# Your assignment
Without omitting anything, copy every entry word for word.

━━━ Provided data ━━━

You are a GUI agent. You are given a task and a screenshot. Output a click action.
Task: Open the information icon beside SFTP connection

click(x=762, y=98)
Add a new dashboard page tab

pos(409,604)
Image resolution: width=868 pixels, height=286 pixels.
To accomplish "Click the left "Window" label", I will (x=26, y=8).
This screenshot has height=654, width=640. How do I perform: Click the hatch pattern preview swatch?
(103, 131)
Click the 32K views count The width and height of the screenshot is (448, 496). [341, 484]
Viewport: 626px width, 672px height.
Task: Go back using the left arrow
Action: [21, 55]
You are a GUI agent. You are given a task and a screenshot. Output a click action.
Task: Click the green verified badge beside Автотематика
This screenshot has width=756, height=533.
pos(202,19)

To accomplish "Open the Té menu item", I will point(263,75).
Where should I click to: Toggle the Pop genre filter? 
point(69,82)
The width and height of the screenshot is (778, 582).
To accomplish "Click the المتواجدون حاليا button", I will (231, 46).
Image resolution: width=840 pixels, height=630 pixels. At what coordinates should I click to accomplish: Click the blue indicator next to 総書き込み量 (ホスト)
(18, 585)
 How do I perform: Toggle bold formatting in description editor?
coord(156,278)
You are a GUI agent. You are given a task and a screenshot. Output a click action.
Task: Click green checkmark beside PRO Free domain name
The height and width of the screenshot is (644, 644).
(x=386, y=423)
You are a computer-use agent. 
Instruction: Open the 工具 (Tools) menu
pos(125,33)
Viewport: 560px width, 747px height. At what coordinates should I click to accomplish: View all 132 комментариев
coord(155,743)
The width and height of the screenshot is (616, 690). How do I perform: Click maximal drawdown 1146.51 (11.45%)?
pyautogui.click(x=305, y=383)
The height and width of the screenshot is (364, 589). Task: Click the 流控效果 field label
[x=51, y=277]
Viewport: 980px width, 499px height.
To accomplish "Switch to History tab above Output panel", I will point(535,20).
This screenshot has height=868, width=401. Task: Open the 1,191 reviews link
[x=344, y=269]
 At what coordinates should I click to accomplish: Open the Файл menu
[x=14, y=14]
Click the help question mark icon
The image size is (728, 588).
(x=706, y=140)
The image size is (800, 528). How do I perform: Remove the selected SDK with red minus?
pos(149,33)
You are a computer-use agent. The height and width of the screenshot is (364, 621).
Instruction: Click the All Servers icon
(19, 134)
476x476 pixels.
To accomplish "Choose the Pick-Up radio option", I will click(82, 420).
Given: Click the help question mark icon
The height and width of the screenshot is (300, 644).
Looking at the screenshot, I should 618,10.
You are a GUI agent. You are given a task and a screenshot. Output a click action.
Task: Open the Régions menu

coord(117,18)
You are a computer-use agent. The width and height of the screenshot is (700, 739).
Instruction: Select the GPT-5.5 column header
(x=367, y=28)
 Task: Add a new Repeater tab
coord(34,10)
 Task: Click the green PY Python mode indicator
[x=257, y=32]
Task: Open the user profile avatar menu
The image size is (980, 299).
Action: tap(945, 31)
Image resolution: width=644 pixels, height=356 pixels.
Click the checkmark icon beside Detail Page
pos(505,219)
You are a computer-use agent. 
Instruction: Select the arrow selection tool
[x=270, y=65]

━━━

# Task output
You are a GUI agent. You are given a task and a screenshot. Output a click action.
Task: Open the information icon beside SFTP connection

click(x=762, y=98)
Add a new dashboard page tab

pos(409,604)
Image resolution: width=868 pixels, height=286 pixels.
To accomplish "Click the left "Window" label", I will (x=26, y=8).
This screenshot has height=654, width=640. How do I perform: Click the hatch pattern preview swatch?
(103, 131)
Click the 32K views count The width and height of the screenshot is (448, 496). [341, 484]
Viewport: 626px width, 672px height.
Task: Go back using the left arrow
Action: [21, 55]
You are a GUI agent. You are given a task and a screenshot. Output a click action.
Task: Click the green verified badge beside Автотематика
This screenshot has width=756, height=533.
pos(202,19)

To accomplish "Open the Té menu item", I will point(263,75).
Where should I click to: Toggle the Pop genre filter? 
point(69,82)
The width and height of the screenshot is (778, 582).
To accomplish "Click the المتواجدون حاليا button", I will (231, 46).
Image resolution: width=840 pixels, height=630 pixels. At what coordinates should I click to accomplish: Click the blue indicator next to 総書き込み量 (ホスト)
(18, 585)
 How do I perform: Toggle bold formatting in description editor?
coord(156,278)
You are a GUI agent. You are given a task and a screenshot. Output a click action.
Task: Click green checkmark beside PRO Free domain name
The height and width of the screenshot is (644, 644).
(x=386, y=423)
You are a computer-use agent. 
Instruction: Open the 工具 (Tools) menu
pos(125,33)
Viewport: 560px width, 747px height. At what coordinates should I click to accomplish: View all 132 комментариев
coord(155,743)
The width and height of the screenshot is (616, 690). How do I perform: Click maximal drawdown 1146.51 (11.45%)?
pyautogui.click(x=305, y=383)
The height and width of the screenshot is (364, 589). Task: Click the 流控效果 field label
[x=51, y=277]
Viewport: 980px width, 499px height.
To accomplish "Switch to History tab above Output panel", I will point(535,20).
This screenshot has height=868, width=401. Task: Open the 1,191 reviews link
[x=344, y=269]
 At what coordinates should I click to accomplish: Open the Файл menu
[x=14, y=14]
Click the help question mark icon
The image size is (728, 588).
(x=706, y=140)
The image size is (800, 528). How do I perform: Remove the selected SDK with red minus?
pos(149,33)
You are a computer-use agent. The height and width of the screenshot is (364, 621).
Instruction: Click the All Servers icon
(19, 134)
476x476 pixels.
To accomplish "Choose the Pick-Up radio option", I will click(82, 420).
Given: Click the help question mark icon
The height and width of the screenshot is (300, 644).
Looking at the screenshot, I should 618,10.
You are a GUI agent. You are given a task and a screenshot. Output a click action.
Task: Open the Régions menu

coord(117,18)
You are a computer-use agent. The width and height of the screenshot is (700, 739).
Instruction: Select the GPT-5.5 column header
(x=367, y=28)
 Task: Add a new Repeater tab
coord(34,10)
 Task: Click the green PY Python mode indicator
[x=257, y=32]
Task: Open the user profile avatar menu
The image size is (980, 299).
Action: tap(945, 31)
Image resolution: width=644 pixels, height=356 pixels.
Click the checkmark icon beside Detail Page
pos(505,219)
You are a computer-use agent. 
Instruction: Select the arrow selection tool
[x=270, y=65]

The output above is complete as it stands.